• _SET PROBLEM 1_
In the essay on capitalism, how much more money does the Pentagon get than it expected?

• _DOCUMENT SEGMENT_
Philosophy / Theory: Capitalism
The capitulation on the part of Obama and the Democrats to the far-Right agenda of the Republicans in the latest battle over raising the deficit ceiling raises the issue of whether capitalism is undermining its own conditions of existence. — Editors
The battle lines in what Marx at one time had called “the silent civil war,” the class war of capital vs. labor, have never been clearer. The just passed “Budget Control Act of 2011” attests to that fact. The so-called “emergency debt bill” or debt ceiling agreement is retrogressive, anti-labor, anti-poor, anti-Black and minority, anti-women, anti-old, anti-young, anti-education, anti-immigrant, anti anything whatsoever to do with the vast majority of people in this country.
Putting aside the fact that this debt ceiling agreement is a naked betrayal of humanity, in that it will eventually eliminate most of the funding needed for most of our social programs, it defies simple “capitalist” economic sense. How can the debt be paid if there are little or no cuts in military spending, the Bush tax cuts on the top 2% of income earners (which helped cause the problem in the first place) are still in place, jobs are eliminated and the wages of those still working are cut? Do Obama and the Republicans think revenue can be made up by effectively increasing the tax burden on those still working without reducing unemployment (approximately 25 million unemployed, underemployed or out of the work force altogether) through stimulus packages and job bills?
Why do the Republicans seemingly want to destroy the economy to arrive at this debt agreement when it is obvious they aren’t really interested in paying off the debt, approximately 75% of which was the result of the last three Republican presidents, beginning with Reagan? The answer, as we see it, is that they are determined to use this budget crisis as a vehicle to further redistribute value from labor to capital. Put another way, they want to further, and radically, redistribute income from workers and the poor to the rich and the owners of capital. Rather than eliminating the deficits, they want to redistribute income to those who already have too much of it by eliminating the possibility of tax increases while at the same time gutting social programs.
What most pundits, including on the left, fail to see, however, is that the aim of capitalism, its movement, isn’t simply to line the pockets of the rich, although that is its result. Capitalism’s aim is the self-expansion of capital. The self-expansionist drive of capital becomes even more compulsive when it meets severe recessionary crisis, such as the one we endured from 2008 onward. The organic composition of capital, even more than the individual agents of capitalism, turns out to be the real “beneficiary” of this series of budgetary maneuvers.
One large area of government spending left out of the debt ceiling debate is military spending. In fact, the Pentagon is getting about $50 billion more than it expected. That military development takes priority over economic development is extremely ominous and threatens to reverse the several millennia long struggle to overcome military adventurism by kings, totalitarian rulers, etc.
Already, the United States has the worst level of poverty of any fully developed nation. One half of all our children and the majority of Black children will at some point have to purchase food with food stamps, the highest percentage on record (see report).

(Entries for finding words and elements)
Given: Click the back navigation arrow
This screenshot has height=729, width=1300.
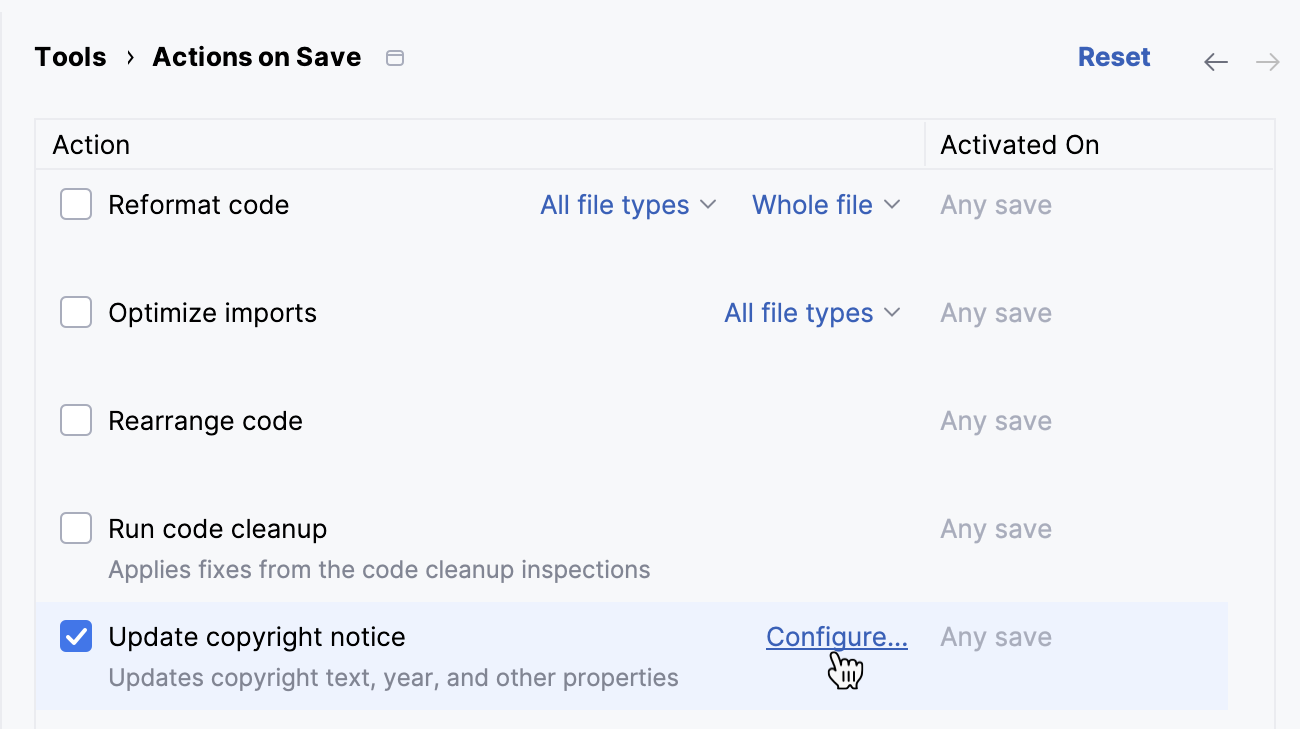Looking at the screenshot, I should (1216, 61).
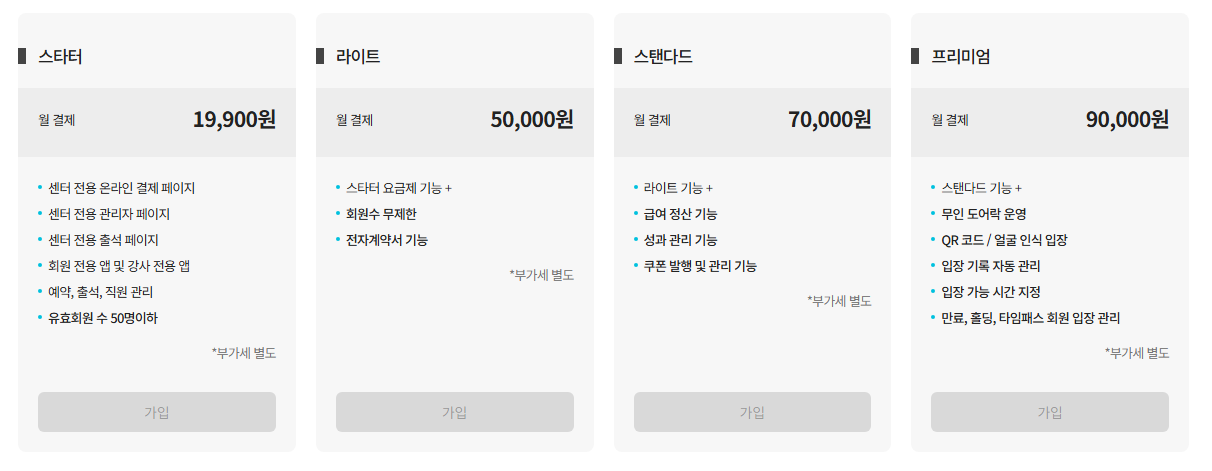Click the 50,000원 monthly price

532,120
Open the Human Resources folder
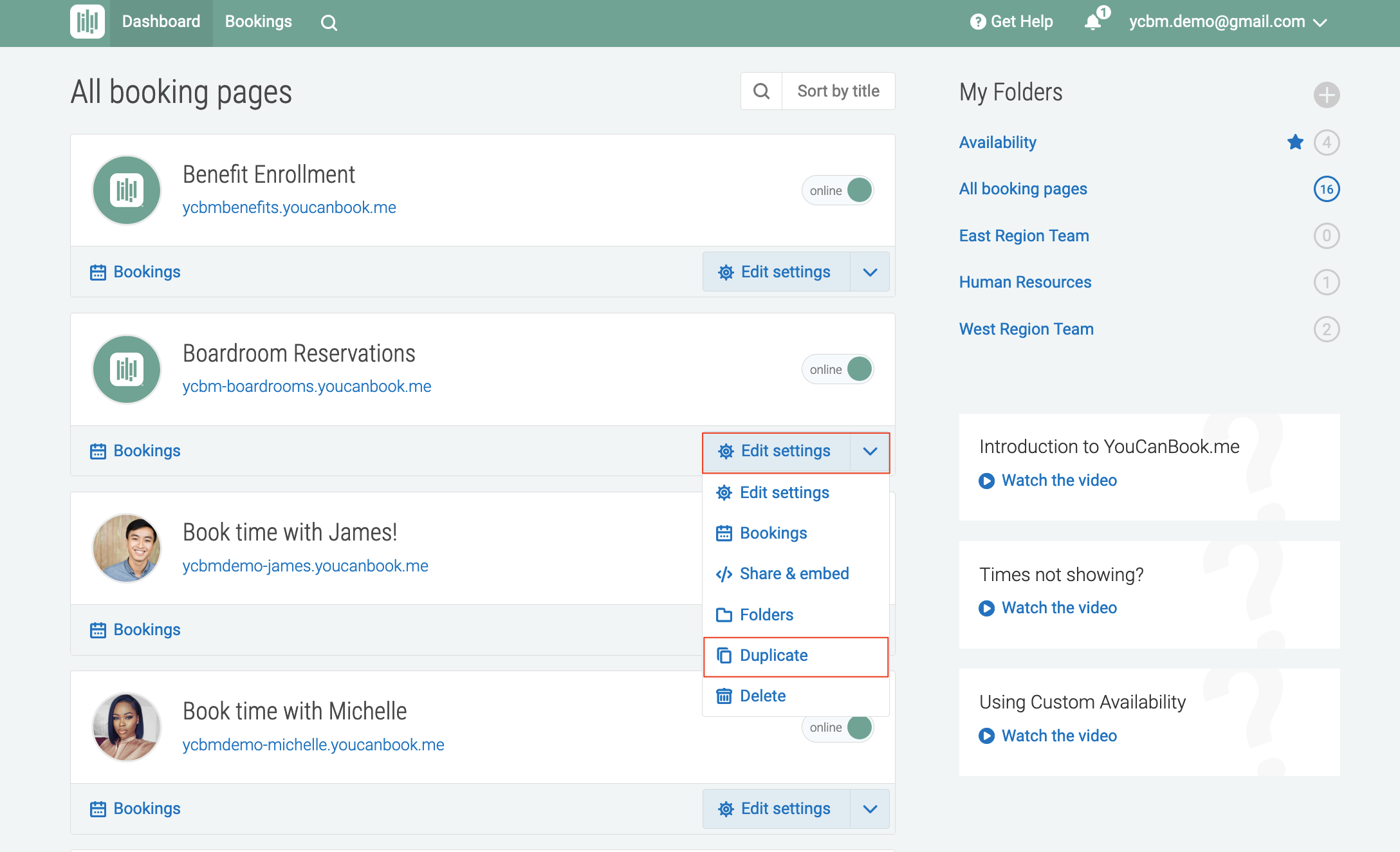This screenshot has height=852, width=1400. pos(1025,282)
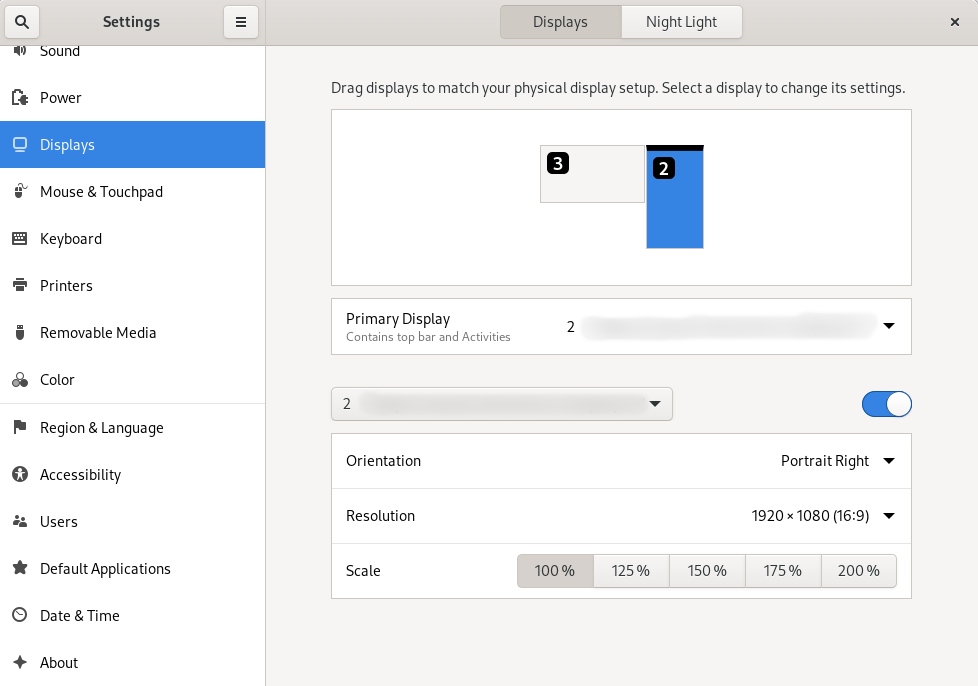
Task: Click the Power icon in sidebar
Action: pyautogui.click(x=19, y=98)
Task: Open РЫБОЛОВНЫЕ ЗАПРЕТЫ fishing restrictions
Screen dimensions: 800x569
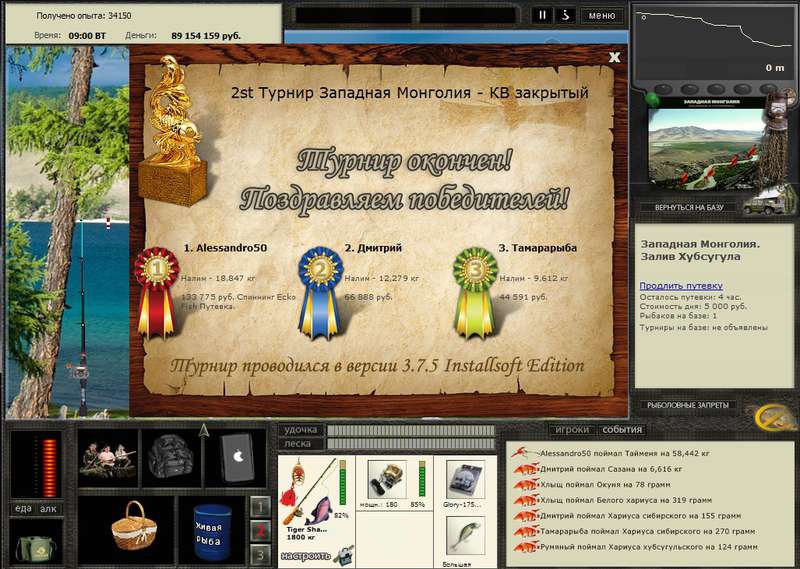Action: coord(688,405)
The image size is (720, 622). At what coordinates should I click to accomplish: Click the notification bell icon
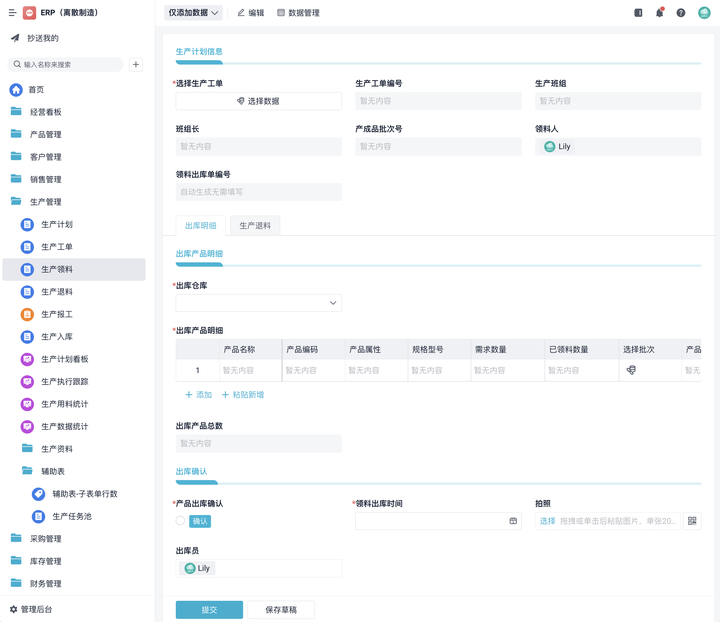[x=659, y=13]
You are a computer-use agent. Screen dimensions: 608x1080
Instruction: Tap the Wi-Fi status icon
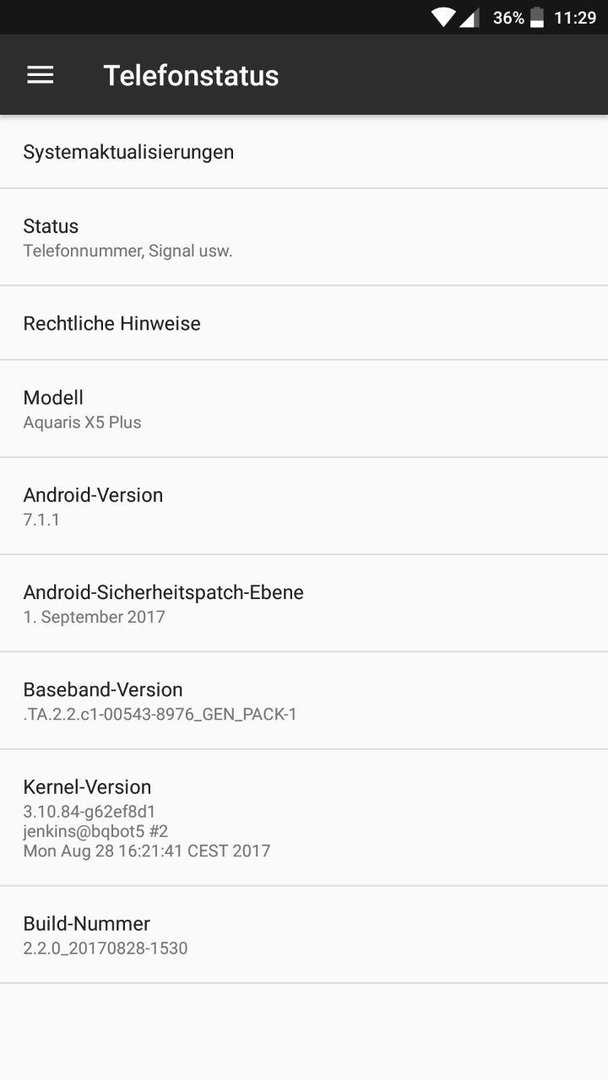443,18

• _SET PROBLEM 2_
Write out the records word for word, from their first line through the line that contains "Action: coord(688,405)", including both ends. Leave out the pictures.

• _FULL ANSWER 1_
About $50 billion more.

• _FULL ANSWER 2_
Given: Click the back navigation arrow
This screenshot has height=729, width=1300.
Looking at the screenshot, I should (1216, 61).
Click the 50,000원 monthly price

532,120
Open the Human Resources folder
This screenshot has height=852, width=1400. pos(1025,282)
Task: Click the Power icon in sidebar
Action: pyautogui.click(x=19, y=98)
Task: Open РЫБОЛОВНЫЕ ЗАПРЕТЫ fishing restrictions
Screen dimensions: 800x569
Action: coord(688,405)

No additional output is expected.